CHAPITRE XXXV. SEPTIÈME RÈGLE.
55. La septième et dernière règle de Tichonius est celle qu'il intitule : « Du démon et de son corps. » Le diable est, en effet, le chef des impies, qui sont en quelque sorte son corps, destinés à subir avec lui le supplice du feu inextinguible 1 ; de même que Jésus-Christ est le chef de l'Eglise, qui est son corps, appelée à régner avec lui dans la gloire éternelle 2. Dans la première règle : « Du Seigneur et de son corps », on doit s'attacher à découvrir, dans ce qui est dit d'une même personne, ce qui convient au chef et qui se rapporte au corps. De même dans cette dernière, on attribue parfois au démon ce qui s'applique plus directement à son corps. Ce corps est formé, non-seulement de ceux qui sont manifestement hors de l'Eglise, mais aussi de ceux qui, lui appartenant déjà, se trouvent néanmoins mêlés parmi les élus jusqu'au terme de cette vie, alors que le van séparera pour toujours la paille du bon grain 3. Ces paroles d'Isaïe : « Comment a pu tomber Lucifer, qui s'élevait avec tant d'éclat dès le matin 4? » et les suivantes qui, sous la figure du roi de Babylone, s'adressent à la même personne, s'appliquent clairement au démon. Et cependant celles-ci : « Celui qui envoie à toutes les nations, a été brisé sur la terre 5, » ne conviennent pas uniquement au chef. Car si le démon envoie des anges vers tous les peuples, ce n'est pas lui-même, mais son corps qui est brisé sur la terre; sinon en ce sens qu'il réside dans ce corps écrasé comme la poussière que le vent emporte de la surface de la terre 6.
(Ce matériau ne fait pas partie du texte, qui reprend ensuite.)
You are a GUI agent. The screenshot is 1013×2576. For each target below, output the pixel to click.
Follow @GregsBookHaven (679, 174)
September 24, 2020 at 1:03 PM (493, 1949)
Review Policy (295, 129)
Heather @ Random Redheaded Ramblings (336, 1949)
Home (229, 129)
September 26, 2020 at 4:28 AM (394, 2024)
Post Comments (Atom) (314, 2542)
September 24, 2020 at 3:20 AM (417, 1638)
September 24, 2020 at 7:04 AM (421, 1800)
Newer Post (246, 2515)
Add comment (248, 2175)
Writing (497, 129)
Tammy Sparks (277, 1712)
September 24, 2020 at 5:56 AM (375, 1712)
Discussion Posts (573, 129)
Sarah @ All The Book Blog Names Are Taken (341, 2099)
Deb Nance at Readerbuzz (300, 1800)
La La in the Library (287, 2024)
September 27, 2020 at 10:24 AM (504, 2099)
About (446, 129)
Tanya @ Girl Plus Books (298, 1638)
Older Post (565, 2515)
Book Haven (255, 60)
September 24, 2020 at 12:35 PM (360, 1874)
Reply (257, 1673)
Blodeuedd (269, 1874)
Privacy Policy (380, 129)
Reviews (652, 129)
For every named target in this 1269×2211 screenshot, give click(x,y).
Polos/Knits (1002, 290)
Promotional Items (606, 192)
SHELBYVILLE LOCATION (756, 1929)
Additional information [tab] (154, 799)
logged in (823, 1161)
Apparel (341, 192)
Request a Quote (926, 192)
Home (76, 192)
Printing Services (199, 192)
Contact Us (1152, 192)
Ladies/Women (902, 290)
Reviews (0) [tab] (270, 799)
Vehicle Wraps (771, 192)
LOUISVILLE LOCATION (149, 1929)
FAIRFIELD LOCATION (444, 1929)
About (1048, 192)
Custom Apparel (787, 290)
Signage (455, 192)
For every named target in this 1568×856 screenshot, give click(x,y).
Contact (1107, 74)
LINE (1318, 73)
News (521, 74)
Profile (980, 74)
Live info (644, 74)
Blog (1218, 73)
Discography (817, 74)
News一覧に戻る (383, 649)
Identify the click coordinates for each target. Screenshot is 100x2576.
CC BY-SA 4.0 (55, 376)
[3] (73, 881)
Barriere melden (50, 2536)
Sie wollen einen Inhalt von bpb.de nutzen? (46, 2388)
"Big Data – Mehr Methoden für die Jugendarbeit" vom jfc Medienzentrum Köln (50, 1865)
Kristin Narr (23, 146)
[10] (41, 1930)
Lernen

56. Toutes ces règles, à l'exception de celle de « la loi et des promesses, » font entendre une chose par une autre, ce qui est le caractère propre des locutions figurées. Mais l'emploi des figures me paraît trop étendu pour qu'un esprit puisse en saisir tout l'ensemble. Car il y a locution figurée toutes les fois qu'une chose sert à en signifier une autre, bien que la figure n'ait pas de nom en littérature. Dans les sujets où une figure s'emploie habituellement, l'esprit la saisit sans effort; mais dans lestas extraordinaires, l'intelligence, pour la comprendre, doit s'activer et travailler plus ou moins, selon le degré de grâce qu'elle a reçu de Dieu, ou selon les secours qui lui sont accordés. Aussi, soit pour les termes dont la signification est littérale, soit pour les expressions figurées, où une chose en signifie une autre, et dont je crois avoir suffisamment parlé, je recommande à ceux qui étudient l'Ecriture de remarquer attentivement et de confier à leur mémoire les divers genres d'expressions qu'elle emploie, et la manière dont une chose y est ordinairement exprimée; surtout je les exhorte à recourir à la prière pour en obtenir l'intelligence. L'Ecriture elle-même leur apprend que c'est « le Seigneur qui donne la sagesse, que c'est de lui que viennent la science et l'intelligence 7; » et que c'est lui-même qui leur a inspiré jusqu'à cet amour de l'étude, s'il est accompagné d'une sincère piété.
Nous terminons ici ce que nous avions à dire des termes considérés comme signes. Il nous reste maintenant à parler, dans le livre suivant, de la manière d'exprimer ce qu'on a compris, selon qu'il plaira à Dieu de nous éclairer.